Energy Efficient Scheduling for mmWave Backhauling of Small Cells in Heterogeneous Cellular Networks

TL;DR

This paper proposes an energy-efficient scheduling and power control scheme for mmWave backhauling in small cell networks, leveraging beamforming and spatial reuse to reduce energy consumption and improve efficiency in 5G heterogeneous networks.

Contribution

It introduces a novel joint scheduling and power control scheme based on maximum independent set algorithms, optimizing energy efficiency for mmWave backhaul in small cells.

Findings

Significant reduction in energy consumption demonstrated through simulations.

The proposed scheme outperforms existing methods in energy efficiency.

Optimal interference threshold depends on traffic load and network conditions.

Pixel coordinate grounding data
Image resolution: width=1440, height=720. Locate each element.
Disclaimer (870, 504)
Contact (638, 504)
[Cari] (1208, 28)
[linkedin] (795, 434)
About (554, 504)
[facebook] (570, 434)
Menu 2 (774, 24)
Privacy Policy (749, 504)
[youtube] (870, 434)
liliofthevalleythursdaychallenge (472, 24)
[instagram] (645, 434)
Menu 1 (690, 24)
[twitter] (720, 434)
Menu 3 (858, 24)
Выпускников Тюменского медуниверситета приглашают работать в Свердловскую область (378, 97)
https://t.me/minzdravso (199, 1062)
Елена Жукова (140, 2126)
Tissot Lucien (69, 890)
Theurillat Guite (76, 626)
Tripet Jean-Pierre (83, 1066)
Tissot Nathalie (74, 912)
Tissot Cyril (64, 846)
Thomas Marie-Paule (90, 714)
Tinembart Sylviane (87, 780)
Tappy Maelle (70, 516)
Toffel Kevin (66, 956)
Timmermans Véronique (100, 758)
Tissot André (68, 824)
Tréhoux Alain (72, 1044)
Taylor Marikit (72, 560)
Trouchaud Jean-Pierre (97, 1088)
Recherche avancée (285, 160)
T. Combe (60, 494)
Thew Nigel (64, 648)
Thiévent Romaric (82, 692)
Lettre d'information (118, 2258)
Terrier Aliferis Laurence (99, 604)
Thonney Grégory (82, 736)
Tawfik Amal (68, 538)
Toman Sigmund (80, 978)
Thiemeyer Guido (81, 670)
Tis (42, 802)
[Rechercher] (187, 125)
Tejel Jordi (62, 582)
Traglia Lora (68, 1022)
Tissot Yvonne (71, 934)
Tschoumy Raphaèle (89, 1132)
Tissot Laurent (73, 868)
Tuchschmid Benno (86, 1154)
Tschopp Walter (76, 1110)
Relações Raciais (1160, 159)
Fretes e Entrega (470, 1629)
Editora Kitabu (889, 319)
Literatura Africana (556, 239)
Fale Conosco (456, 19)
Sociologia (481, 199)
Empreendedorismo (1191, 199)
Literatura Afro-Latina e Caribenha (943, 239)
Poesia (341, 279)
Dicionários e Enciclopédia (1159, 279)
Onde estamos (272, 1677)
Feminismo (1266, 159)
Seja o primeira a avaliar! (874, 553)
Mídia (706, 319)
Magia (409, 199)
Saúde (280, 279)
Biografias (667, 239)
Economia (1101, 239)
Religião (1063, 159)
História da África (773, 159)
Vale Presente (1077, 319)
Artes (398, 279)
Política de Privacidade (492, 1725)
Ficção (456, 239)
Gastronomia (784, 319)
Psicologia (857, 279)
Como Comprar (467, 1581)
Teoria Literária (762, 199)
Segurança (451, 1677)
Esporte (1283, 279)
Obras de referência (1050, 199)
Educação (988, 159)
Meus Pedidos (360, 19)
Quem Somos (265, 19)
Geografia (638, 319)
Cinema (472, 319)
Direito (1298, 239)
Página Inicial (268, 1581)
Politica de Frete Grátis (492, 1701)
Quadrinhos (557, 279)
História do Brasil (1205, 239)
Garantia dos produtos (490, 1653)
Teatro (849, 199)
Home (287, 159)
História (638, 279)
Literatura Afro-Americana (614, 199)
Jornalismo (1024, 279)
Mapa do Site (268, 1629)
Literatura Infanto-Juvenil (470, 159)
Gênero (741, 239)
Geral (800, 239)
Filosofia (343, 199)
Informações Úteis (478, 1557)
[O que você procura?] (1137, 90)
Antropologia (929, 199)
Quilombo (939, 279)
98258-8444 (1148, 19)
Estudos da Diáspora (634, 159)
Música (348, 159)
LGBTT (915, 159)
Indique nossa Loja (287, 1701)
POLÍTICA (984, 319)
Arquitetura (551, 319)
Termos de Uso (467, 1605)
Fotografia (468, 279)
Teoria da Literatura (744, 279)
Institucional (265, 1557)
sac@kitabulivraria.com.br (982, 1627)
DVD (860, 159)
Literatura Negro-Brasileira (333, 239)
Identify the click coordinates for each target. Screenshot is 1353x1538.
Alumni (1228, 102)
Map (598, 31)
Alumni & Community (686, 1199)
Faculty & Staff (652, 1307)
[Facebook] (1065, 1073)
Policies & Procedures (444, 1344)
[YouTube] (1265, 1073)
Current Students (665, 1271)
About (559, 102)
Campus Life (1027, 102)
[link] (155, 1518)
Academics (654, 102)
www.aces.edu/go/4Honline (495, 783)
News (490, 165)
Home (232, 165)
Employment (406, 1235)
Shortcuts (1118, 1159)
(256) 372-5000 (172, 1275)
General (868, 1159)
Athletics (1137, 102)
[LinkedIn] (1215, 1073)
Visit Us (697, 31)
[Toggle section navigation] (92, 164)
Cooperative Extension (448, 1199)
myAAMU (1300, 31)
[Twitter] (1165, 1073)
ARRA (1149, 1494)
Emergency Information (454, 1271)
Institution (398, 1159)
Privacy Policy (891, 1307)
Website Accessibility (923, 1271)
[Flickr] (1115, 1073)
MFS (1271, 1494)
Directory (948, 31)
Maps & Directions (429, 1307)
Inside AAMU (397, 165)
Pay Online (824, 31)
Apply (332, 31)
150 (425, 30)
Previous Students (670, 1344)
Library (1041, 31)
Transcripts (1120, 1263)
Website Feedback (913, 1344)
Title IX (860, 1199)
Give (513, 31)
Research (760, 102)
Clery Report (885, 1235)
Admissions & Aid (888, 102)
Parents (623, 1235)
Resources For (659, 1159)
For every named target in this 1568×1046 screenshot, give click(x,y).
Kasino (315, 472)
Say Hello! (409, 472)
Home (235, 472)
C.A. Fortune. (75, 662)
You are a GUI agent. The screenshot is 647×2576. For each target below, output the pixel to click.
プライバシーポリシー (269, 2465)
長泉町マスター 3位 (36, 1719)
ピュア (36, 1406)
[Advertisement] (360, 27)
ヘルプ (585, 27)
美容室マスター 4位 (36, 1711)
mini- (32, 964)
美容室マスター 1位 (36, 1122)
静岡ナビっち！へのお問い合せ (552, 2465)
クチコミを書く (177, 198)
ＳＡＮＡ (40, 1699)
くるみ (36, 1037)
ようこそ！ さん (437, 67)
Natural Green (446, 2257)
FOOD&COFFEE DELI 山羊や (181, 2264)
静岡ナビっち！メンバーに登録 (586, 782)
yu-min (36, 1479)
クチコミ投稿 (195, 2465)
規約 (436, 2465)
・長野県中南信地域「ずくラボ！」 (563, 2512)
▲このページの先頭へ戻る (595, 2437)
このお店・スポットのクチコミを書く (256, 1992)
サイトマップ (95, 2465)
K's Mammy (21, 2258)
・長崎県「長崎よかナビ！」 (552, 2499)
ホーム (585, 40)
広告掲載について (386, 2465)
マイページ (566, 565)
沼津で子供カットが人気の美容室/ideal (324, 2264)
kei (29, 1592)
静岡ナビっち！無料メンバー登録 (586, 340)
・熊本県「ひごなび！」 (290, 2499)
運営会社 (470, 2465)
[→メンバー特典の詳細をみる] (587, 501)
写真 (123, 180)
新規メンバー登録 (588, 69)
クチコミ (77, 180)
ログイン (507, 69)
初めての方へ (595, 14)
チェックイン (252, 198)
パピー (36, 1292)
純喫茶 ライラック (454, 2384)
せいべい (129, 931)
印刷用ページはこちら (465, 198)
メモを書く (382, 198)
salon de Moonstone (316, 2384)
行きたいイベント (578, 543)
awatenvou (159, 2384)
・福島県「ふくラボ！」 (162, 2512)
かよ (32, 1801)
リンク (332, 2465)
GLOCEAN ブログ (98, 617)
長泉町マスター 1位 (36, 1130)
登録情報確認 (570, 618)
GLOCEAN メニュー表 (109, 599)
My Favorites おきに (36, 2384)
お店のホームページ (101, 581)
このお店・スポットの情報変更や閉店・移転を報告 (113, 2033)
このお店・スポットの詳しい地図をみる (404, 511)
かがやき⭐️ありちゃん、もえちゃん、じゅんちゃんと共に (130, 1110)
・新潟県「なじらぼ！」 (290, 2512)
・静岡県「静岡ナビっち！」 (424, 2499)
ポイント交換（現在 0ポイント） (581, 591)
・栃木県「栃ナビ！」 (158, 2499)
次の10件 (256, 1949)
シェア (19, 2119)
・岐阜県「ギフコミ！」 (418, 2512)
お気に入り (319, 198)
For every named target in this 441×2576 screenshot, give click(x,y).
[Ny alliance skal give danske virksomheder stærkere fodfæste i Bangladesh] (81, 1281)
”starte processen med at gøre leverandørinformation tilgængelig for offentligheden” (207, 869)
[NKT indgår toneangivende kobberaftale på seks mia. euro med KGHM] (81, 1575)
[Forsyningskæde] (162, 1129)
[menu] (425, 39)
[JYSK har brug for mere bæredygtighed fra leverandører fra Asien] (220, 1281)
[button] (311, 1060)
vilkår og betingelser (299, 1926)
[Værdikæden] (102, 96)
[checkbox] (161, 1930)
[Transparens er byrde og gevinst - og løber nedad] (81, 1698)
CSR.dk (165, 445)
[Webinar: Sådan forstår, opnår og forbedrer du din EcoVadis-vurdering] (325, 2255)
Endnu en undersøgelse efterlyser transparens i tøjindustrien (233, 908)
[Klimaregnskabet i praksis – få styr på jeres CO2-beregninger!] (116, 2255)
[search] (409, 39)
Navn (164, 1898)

What needs to be done: Translate this sentence from the mmWave backhauling summary into Spanish: "The proposed scheme outperforms existing methods in energy efficiency." The material comes from a different source than the mmWave backhauling summary.

Your response: El esquema propuesto supera a los métodos existentes en eficiencia energética.